I have only used the roland to practice with its click track without playing anything in cubase. When I feel comfortable with parts I want to record in cubase, I turn off its metronome and record in cubase to its click track. I have to have the TD50x midi rcv/trs on to record it in cubase but I’m not using any synchronization and haven’t even tried to record on the TD50x yet.
I had to spend the earlier part of the morning to feed the lions.
Sorry. OT.
Are you using a tempo track in CB or any kind of MIDI clock/SMPTE code anywhere in your chain/settings?
This is nuts. This is a BUG. It’s not some config thing. I have tried everything to fix this in an existing project but it is SET THIS WAY PERMANENTLY.
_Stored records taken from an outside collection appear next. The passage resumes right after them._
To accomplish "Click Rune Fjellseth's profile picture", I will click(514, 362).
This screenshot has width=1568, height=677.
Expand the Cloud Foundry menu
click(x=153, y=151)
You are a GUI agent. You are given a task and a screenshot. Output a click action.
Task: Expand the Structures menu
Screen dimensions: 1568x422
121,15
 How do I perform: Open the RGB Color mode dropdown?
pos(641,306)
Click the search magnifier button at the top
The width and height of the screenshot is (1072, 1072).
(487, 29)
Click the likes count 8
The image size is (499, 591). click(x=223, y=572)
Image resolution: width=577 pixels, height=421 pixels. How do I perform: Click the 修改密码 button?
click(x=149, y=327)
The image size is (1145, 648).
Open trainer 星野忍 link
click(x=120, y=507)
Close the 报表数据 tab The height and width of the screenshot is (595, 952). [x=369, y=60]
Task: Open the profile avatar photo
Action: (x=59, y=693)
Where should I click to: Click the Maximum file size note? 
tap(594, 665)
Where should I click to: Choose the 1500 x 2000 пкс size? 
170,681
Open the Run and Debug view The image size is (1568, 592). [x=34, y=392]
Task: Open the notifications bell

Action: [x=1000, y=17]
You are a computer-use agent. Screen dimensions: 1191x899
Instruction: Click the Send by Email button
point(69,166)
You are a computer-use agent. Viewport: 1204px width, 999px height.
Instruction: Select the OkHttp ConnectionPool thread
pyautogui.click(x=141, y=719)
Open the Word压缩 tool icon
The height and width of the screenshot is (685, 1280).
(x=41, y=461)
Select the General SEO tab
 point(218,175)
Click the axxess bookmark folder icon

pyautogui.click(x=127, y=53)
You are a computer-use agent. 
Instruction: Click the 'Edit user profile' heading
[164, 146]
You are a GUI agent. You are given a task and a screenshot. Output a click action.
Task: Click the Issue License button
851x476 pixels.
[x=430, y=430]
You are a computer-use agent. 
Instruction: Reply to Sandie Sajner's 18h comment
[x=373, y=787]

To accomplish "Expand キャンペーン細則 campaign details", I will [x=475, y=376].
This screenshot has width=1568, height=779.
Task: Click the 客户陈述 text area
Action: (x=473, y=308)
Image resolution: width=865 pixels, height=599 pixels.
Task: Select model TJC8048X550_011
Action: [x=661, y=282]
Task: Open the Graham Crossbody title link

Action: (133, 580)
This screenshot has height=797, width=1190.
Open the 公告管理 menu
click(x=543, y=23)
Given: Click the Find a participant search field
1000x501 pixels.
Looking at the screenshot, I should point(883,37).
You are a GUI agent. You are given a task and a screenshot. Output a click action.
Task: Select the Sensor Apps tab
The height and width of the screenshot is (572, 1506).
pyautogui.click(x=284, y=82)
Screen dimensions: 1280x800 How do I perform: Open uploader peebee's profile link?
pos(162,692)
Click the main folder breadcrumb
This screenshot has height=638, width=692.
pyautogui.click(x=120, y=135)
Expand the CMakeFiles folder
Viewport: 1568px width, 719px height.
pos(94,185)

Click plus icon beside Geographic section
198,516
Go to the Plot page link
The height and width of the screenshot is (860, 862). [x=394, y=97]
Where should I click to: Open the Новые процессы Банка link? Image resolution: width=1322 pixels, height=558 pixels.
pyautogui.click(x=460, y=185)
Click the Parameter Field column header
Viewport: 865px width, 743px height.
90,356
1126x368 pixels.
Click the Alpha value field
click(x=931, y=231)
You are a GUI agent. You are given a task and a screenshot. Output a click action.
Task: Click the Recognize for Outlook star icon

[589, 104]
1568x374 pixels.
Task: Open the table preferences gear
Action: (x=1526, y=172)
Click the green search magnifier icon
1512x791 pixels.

For me the experience is that my count-in tempo is ~120 and my song is 161.
If the only fix for this is to create a NEW PROJECT then THERE IS A BUG YOU NEED TO FIX.
I have toggled the Tempo Track on and off and THIS IS NOT THE PROBLEM. THERE IS A BUG .
BUG TITLE:
The COUNT-IN TEMPO IS > OR < THE BASE TEMPO when the Tempo Track IS DISABLED.
Get a tester on this please. Here are the vectors of attack. Seriously…
- Create a new project.
- Change the tempo.
- Unchange the tempo.
- Keep f******* around with ANYTHING TEMPO until the following state is achieved:
The COUNT-IN TEMPO IS > OR < THE BASE TEMPO when the Tempo Track IS DISABLED.
Seriously, this should take a good tester less than a day to reproduce. After than you can work out how to trace the spaghetti.
You have to fix this stuff. It is simply not acceptable to have 2 bars of count-in at 120 bpm and the song at 161.
AGAIN PLEASE. THERE IS NO TOGGLING OF TWIDDLES THAT FIXES THE PROGRAM’S ERROR. THIS IS NOT A USER PROBLEM. THIS IS A BUG.
Hi, everything @baron said is completely true, even if maybe his form is lacking some polish.
There is currently a serious unaddressed bug in Cubase whereby the count-in tempo becomes disjoint with the actual project tempo, even if the tempo track is disabled. No amount of fiddling with the settings works around it. Please take this seriously.
It’s been quite a while since I posted that, but I think it turned out to be related to my digitally recording tapes at 48H and playing back at 44H.